Sunday, June 19, 2011

Nostalgia is Denial (Midnight in Paris Spoiler Alert)



One person's golden age is another's dreadfully boring present. The golden age, to the protagonist in “Midnight in Paris”, which he enjoyably bumped into, exists in the exciting Gatsby-like parties in the 20’s where he meets the Fitzgerald’s, Hemingway and Picasso. Sadly but inevitably, the golden age, to his almost lover, is in her own past with Edgar Degas and Gauguin in the 1890s. This is the problem of being thrown back in time, but of course, not a problem Salvador Dalí and Man Ray see.

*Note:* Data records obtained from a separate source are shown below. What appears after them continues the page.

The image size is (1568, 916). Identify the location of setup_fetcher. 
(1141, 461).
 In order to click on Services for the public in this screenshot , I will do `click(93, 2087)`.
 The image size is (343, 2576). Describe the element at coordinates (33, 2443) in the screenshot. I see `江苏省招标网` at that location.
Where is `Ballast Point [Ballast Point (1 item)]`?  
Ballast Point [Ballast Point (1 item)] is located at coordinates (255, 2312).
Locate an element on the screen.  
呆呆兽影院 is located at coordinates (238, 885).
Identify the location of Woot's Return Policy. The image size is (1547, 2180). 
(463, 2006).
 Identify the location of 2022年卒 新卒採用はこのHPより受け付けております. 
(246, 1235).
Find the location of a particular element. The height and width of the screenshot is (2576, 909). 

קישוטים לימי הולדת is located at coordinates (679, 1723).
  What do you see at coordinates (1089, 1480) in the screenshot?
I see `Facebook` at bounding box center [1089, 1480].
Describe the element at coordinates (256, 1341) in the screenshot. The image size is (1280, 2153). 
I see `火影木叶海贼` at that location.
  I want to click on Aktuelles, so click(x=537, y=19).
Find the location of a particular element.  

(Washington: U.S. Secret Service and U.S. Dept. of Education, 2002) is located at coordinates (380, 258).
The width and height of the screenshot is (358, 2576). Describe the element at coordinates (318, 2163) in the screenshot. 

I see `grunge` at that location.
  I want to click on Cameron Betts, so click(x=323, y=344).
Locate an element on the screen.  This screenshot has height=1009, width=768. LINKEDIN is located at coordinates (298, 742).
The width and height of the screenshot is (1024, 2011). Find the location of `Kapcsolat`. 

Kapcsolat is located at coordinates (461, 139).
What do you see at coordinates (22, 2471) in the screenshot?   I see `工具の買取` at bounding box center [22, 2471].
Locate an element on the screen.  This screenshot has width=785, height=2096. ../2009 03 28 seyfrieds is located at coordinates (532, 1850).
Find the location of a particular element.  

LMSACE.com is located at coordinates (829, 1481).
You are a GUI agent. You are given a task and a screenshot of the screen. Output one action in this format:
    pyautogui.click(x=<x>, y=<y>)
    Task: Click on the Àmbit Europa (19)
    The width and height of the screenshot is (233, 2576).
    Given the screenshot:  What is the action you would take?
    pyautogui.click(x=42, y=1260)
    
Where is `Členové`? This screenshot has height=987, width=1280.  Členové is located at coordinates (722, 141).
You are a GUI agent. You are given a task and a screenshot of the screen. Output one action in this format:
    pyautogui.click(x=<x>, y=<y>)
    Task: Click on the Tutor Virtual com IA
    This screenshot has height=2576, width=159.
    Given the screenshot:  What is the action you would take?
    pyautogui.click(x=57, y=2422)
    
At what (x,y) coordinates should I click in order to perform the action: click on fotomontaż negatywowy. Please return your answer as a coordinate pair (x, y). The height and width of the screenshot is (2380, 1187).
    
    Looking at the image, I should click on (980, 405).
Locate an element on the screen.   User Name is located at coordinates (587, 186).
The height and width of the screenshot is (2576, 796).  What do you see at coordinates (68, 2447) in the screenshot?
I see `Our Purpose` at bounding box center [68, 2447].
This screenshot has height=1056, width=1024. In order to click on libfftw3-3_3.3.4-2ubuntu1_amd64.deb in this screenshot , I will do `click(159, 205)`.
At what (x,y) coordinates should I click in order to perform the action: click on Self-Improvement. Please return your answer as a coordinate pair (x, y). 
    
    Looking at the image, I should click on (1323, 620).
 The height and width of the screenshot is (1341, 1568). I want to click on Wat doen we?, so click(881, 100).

“Nostalgia is denial, denial of the painful present”. The nostalgia shops have long been fashion’s favored references. The 70’s has been the contemporary’s golden age with its platform shoes, color blocking, and high-waist short shorts. The 20’s flappers with their sheath dress and bob hair had their own time of comeback too. It is perhaps inevitable that fashion in the present is never going to be as interesting as some age in the past.

Woody Allen, who still writes his screenplay on a typewriter, does not hide his nostalgia. If Woody Allen’s present that he deniably depicts will be looked back at as references, what fashion trend in the present would be intriguing enough when the golden age of fashion is searched for in the future?